Let’s do this before my list of saved links to share gets any longer.
• Kickstarter: Stop Telling Women to Smile: Around The Country. From the Kickstarter pitch: Stop Telling Women to Smile is a public art series that addresses gender-based street harassment. The work consists of drawn portraits of women who have told their stories of harassment, and wheat pasting those portraits as posters with captions that speak directly to offenders on outdoor walls.
The goal of the campaign has been met and surpassed with still 11 days to go, but the more money they raise, the further their reach, and it doesn’t hurt to spread the word about it, too. Get their message to as many people as possible. So do take a look.
• Continuing on the harassment theme (and trigger warning for that!): Teaching Naked, Part 1 and Part 2. How a teacher turned a student’s written harassment of her into a learning experience, and the obstacles (read: misogyny) along the way.
• The Uncommon Beauty of Diana Nyad, & The Relentless Corporate and Media Censorship of Real Beauty by Karen Walrond. Earlier this month, Diana Nyad, a 64-year-old swimmer, swam the entire distance from Cuba to the United States without the help of a shark cage. Proving Karen’s point: this article is all I heard about it.
• A Question for Us All by Marsha Phillips: “If the concepts we discuss in our circles are universal, why aren’t our audiences more representative of the communities that we live in? Where are the people of color?” Food for thought and suggestions for creating a more inclusive blog/site. Relevant to everyone.

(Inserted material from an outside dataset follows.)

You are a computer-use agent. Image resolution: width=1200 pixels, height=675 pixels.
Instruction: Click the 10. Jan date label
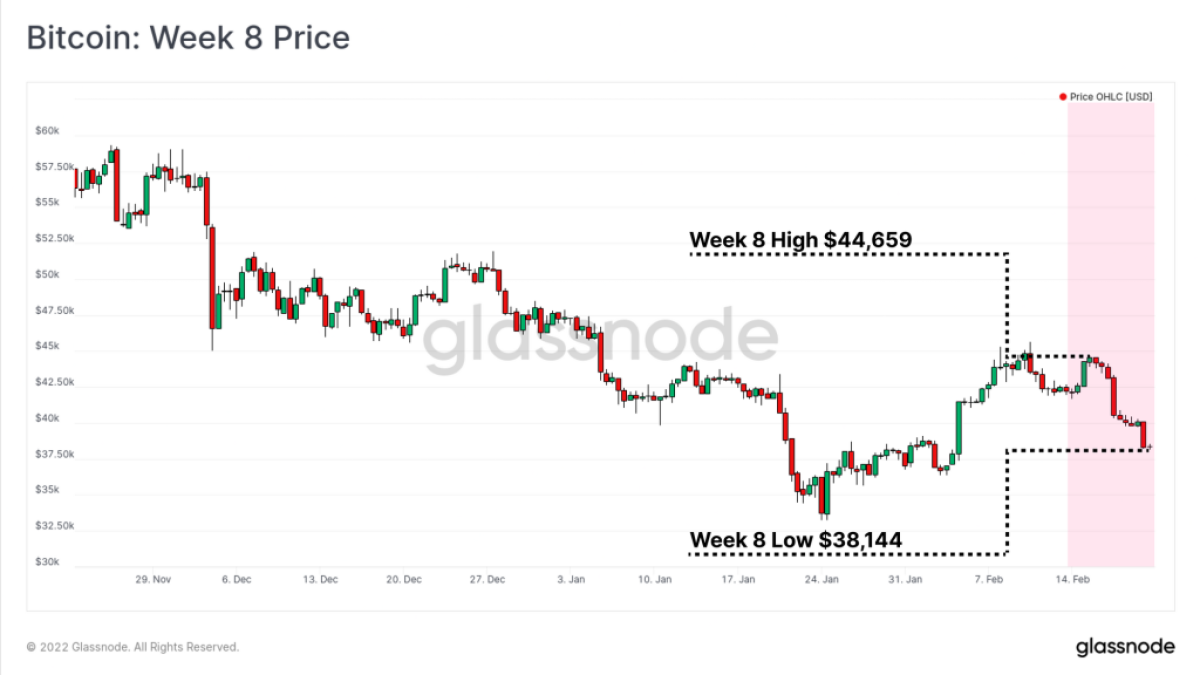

• On the Huff Post: 23 Things Every Woman Should Stop Doing. My kneejerk reaction to this website is ‘ugh’ and my kneejerk reaction to the article title is ‘don’t tell women what to do,’ so really it’s anybody’s guess why I clicked on the link… but this is a good list, actually. It would only be better if it were framed differently. After all, it’s basically a list of things that male-dominated, male-run society has ingrained in women to strip them of their confidence and control their lives. Yes, women internalize those things and dole them out as advice to other women via mediums ranging from word of mouth to magazines, but to blame that behavior on them is wrong and harmful. Here’s a better title for that article: 23 Things People Expect Women To Do But Women Don’t Owe Anyone. Here’s another better title: 23 Things Women Are Taught To Do That They Should Feel Free To Stop Doing. I’m sure I could come up with something more concise if my sister weren’t using my noisy old laptop in my room right now, but you get my drift.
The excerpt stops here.